After experiencing a lack of balance and coordination, I began to have tremors on my left side, and I saw my personal physician to discuss my concerns. He immediately suggested Parkinson’s as a possibility and referred me to a neurologist. The neurologist explained my diagnosis and put me on a regimen of meds. This calmed my tremors, and understanding what was happening helped calm my mind.

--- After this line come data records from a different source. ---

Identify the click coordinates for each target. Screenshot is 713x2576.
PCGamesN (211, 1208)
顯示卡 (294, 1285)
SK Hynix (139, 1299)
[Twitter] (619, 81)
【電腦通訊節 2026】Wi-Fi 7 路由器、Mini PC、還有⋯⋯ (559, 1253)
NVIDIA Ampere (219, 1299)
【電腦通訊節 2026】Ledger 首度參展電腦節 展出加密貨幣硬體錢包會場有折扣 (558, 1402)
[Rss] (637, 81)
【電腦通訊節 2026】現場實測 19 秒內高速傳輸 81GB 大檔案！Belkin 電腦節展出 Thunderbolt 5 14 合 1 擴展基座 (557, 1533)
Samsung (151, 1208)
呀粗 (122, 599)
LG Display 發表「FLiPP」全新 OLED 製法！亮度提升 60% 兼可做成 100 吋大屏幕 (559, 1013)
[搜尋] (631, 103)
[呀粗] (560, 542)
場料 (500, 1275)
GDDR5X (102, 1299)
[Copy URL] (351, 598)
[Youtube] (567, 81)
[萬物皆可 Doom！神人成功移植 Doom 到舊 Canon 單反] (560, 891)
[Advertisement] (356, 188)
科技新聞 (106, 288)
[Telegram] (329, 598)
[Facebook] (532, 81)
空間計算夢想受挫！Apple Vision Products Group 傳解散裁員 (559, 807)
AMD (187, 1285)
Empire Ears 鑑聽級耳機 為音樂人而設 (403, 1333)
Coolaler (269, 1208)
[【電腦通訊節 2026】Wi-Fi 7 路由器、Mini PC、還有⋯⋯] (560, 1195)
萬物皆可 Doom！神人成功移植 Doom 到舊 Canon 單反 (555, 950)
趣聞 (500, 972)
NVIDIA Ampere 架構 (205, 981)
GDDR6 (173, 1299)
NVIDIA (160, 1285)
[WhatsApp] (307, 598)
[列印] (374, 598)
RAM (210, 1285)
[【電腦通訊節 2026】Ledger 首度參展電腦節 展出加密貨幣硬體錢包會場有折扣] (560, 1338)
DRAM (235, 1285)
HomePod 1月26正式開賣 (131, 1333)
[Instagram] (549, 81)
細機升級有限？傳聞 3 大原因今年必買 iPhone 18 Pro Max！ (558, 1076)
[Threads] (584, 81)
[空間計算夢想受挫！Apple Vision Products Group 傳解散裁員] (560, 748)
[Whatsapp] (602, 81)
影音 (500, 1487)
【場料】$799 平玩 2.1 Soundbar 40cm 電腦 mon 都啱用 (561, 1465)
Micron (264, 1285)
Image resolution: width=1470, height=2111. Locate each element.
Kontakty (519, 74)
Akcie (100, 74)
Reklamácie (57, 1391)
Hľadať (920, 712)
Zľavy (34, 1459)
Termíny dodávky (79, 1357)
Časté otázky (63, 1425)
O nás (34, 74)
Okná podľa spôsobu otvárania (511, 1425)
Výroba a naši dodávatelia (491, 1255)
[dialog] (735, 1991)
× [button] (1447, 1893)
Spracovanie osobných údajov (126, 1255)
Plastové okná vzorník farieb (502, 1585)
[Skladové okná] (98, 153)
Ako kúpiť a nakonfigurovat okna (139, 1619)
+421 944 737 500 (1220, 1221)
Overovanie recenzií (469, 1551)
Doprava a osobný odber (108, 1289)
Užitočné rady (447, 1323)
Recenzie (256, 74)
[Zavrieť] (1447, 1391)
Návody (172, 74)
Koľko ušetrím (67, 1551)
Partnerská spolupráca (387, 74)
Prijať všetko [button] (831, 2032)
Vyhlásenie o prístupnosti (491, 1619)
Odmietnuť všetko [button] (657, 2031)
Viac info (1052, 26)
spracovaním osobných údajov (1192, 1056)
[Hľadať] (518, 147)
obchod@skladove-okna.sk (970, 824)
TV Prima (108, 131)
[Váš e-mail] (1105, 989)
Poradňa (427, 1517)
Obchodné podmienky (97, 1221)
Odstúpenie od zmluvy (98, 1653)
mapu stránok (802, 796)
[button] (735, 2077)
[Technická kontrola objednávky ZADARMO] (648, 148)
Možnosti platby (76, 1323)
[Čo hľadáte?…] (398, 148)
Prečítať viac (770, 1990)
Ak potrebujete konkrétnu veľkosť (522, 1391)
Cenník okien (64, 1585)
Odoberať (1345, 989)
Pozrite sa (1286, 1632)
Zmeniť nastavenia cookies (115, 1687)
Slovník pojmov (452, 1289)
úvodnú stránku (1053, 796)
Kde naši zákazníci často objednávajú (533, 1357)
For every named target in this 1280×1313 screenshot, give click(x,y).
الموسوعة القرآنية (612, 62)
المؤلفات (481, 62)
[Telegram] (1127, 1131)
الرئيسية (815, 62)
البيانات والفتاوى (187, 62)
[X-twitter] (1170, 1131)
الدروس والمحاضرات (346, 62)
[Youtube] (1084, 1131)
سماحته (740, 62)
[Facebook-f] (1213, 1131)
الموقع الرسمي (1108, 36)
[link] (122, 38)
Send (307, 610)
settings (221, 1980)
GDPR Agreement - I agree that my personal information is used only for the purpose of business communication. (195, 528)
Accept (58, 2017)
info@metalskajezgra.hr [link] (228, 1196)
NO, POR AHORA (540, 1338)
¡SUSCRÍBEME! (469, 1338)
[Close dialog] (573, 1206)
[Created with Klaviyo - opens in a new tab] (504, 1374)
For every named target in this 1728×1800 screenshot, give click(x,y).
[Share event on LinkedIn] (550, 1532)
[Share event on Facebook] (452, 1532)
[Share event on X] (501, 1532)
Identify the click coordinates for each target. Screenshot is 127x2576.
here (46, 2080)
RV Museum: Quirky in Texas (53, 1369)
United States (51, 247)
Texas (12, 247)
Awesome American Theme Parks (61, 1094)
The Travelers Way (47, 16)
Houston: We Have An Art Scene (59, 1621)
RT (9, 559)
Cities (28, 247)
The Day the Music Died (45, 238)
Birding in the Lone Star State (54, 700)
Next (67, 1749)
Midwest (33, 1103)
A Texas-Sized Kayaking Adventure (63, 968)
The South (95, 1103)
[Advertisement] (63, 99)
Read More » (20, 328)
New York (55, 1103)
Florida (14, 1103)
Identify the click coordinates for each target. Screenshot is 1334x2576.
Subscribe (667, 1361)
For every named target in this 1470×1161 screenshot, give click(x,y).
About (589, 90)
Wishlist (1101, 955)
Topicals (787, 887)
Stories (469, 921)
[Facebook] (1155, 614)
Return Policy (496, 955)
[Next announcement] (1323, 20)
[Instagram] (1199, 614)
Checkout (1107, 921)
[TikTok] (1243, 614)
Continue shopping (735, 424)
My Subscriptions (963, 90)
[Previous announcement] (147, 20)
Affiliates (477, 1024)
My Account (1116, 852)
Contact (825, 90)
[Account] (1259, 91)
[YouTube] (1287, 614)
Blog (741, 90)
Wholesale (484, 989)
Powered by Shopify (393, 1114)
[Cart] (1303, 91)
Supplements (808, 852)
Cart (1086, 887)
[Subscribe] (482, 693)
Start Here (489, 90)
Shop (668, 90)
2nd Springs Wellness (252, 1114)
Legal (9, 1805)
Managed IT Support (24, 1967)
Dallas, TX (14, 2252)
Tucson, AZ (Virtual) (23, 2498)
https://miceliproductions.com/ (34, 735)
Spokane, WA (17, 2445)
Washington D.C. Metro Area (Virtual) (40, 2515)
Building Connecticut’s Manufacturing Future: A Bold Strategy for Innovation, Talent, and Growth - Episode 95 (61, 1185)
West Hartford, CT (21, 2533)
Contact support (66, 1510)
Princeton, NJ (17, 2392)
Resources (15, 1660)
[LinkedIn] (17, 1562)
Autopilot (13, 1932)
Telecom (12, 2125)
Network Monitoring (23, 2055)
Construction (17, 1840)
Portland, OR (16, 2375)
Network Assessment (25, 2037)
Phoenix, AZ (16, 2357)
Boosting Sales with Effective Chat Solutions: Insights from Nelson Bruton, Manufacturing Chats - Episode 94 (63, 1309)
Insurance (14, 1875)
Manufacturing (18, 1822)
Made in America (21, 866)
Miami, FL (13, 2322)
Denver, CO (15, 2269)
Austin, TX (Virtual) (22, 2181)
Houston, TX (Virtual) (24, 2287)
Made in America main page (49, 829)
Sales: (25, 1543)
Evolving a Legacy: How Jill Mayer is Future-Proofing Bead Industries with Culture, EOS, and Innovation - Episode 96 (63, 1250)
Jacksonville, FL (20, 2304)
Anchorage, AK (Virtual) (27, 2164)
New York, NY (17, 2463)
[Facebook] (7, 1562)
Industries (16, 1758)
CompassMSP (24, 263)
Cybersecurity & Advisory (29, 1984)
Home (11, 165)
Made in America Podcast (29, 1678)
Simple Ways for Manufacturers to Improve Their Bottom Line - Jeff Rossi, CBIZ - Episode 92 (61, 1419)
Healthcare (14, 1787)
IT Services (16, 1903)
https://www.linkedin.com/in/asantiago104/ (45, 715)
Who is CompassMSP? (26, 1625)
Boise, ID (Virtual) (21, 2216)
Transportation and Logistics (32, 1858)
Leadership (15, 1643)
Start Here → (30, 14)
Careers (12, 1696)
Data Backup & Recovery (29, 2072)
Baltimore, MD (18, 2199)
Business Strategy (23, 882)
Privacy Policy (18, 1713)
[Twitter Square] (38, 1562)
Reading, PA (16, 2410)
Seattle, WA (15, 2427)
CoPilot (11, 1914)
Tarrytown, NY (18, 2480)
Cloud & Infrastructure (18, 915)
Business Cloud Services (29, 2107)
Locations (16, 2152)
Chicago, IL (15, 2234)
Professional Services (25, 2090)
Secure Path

My choice of activities has changed because of Parkinson’s, but the real core of my existence, the relationship with my family, remains solid. We’ve always loved traveling and have continued to do so.
In January, 2016 we traveled to Tanzania, Africa on safari, and I was able to bring the Serengeti home via my Nikon. Photography has been a favorite activity since my teen years. Accompanying us on the journey was another couple also dealing with Parkinson’s, and although the flight over and back was challenging, we all agreed it was well worth the discomfort. Most recently I went to Ireland on a mother/daughter expedition. We visited Blarney Castle but did not climb the winding castle staircase to kiss the Blarney Stone. That omission we may someday regret. In 2015, my husband retired from 40 years of dentistry, and with our new time together, we search out activities and new experiences and remain close with our five children and their families.
Once I knew what I was dealing with, I decided I would not be hindered by Parkinson’s. I’m perfectly content to accompany my husband on ski trips, but now I will take along snowshoes (maybe) and a good book (for sure!). I enjoy my life and push my limits. Life’s too precious not to savor each day.